- 4 cups soymilk
- 1/2 cup water
- 1 TB apple cider vinegar
- 1 TB lemon juice
- Bring the soymilk to a boil, stirring occasionally so it doesn't burn. While that's going on, combine the water, vinegar and lemon juice.
- Reduce the heat and simmer for 3 minutes.
- Remove from heat and add 1/2 of the water mixture. Stir vigorously about 5 or 6 times. Add the remaining water mixture and stir gently, in a figure 8 fashion until curds begin to form.
- Cover with a lid and let sit for 15 minutes. This is when you'll see the full separation.
- Line a strainer with a cotton cloth and place over a bowl.

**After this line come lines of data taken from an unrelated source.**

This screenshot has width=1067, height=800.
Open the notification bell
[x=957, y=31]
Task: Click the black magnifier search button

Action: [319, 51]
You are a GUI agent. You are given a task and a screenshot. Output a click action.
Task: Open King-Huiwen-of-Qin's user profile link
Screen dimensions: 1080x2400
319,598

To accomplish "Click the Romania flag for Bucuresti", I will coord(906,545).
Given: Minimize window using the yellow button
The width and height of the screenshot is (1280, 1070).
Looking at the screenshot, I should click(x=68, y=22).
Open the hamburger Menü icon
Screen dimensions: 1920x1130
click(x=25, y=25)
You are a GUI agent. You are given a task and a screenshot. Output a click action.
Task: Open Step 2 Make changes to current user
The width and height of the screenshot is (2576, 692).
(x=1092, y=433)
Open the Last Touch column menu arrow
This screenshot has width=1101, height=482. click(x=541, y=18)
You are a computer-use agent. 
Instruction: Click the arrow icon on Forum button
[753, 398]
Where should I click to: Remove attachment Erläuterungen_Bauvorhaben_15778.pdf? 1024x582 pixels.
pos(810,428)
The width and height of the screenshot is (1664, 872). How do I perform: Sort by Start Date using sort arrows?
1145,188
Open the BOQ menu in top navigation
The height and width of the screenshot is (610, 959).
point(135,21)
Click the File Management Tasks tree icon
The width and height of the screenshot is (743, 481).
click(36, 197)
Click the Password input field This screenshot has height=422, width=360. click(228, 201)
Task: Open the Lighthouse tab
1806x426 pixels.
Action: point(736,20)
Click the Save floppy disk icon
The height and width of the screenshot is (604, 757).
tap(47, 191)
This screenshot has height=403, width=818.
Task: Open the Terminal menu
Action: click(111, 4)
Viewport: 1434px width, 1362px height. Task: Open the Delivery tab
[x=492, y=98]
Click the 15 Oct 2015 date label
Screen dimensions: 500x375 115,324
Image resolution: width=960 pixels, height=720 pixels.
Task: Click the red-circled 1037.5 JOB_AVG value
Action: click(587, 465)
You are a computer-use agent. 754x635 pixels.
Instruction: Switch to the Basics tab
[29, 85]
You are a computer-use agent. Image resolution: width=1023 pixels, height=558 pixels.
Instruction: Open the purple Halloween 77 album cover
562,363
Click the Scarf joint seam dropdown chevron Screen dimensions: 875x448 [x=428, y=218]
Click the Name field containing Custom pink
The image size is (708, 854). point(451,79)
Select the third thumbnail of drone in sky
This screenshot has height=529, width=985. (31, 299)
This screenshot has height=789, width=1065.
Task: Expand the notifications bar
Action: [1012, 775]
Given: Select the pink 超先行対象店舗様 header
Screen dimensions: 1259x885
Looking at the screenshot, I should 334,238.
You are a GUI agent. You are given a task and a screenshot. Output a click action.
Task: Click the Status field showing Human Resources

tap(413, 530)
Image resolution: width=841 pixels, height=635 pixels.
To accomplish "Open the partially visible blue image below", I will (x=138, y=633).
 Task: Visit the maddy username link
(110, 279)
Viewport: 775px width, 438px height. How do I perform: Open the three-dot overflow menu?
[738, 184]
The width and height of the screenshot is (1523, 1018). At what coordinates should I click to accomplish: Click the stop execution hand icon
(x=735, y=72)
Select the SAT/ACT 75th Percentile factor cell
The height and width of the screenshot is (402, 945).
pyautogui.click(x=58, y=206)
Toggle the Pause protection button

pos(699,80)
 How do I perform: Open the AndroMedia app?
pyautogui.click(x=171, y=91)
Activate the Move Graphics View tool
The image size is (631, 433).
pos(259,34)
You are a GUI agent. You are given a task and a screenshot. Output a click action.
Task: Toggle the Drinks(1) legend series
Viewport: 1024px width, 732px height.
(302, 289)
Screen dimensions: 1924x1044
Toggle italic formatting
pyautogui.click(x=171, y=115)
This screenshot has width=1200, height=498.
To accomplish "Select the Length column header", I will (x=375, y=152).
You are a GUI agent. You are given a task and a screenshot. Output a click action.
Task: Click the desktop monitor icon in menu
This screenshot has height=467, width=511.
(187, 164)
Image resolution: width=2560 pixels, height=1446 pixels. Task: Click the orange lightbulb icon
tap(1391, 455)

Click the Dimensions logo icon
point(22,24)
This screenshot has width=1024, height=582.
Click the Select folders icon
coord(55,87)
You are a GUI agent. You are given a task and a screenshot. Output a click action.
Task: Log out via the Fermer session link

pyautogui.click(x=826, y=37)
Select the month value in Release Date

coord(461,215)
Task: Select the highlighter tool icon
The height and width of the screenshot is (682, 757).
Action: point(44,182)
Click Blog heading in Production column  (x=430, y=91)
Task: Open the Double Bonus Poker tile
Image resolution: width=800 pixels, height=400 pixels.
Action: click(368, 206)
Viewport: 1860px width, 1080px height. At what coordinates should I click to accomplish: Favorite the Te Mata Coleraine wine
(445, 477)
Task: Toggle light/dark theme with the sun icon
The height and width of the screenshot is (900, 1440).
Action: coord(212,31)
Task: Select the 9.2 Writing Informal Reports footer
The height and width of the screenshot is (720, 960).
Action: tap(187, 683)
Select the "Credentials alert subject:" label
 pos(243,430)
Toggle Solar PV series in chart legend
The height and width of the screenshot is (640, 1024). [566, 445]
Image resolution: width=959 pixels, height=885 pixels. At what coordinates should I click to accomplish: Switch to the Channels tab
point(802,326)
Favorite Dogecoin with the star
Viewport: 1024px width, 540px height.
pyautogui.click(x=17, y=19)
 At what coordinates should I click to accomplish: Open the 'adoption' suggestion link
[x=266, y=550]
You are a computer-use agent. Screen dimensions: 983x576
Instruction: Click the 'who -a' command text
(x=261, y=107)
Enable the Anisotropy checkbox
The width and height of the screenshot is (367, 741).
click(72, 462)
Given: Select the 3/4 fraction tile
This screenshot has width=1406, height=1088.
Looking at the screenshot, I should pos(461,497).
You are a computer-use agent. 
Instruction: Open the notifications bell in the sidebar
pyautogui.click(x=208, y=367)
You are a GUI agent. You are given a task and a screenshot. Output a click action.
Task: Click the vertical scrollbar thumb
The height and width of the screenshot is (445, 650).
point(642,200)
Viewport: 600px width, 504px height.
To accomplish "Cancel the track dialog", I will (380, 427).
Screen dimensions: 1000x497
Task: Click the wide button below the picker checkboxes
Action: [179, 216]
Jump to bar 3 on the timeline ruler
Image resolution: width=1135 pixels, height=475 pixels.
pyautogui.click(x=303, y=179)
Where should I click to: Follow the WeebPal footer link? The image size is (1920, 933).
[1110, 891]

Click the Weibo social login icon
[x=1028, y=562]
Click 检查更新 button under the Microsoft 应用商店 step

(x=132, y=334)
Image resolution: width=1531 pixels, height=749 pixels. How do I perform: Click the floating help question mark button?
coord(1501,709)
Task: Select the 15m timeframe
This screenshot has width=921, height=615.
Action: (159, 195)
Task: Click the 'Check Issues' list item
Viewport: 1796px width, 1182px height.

- With a large slotted spoon, remove the curds and place them into the lined strainer. Fold the cloth over the curds and place a plate (for even distribution) over the cloth and press until most of the liquid is gone. Place a heavy object on top to get the remaining liquid out. This should take a few minutes. The less liquid remaining will create a more firm tofu.
- I ended up with a very soft tofu. I think it is from a couple of things. One...I had a very small curd formation (Now from what I've read, the size of the curd will vary depending on the protein content of your soymilk). Two...I couldn't get anymore liquid out of my curds.
- At this point you can place the tofu in a bowl of cold water and gently run cold water into the bowl (not allowing the water to run directly onto the tofu) for several minutes. This is suppose to make the tofu set up. I found that my tofu was just too soft to undergo this process and was dissipating into the water so I stopped.
- To store your tofu, you need to cover it with cold water and refrigerate.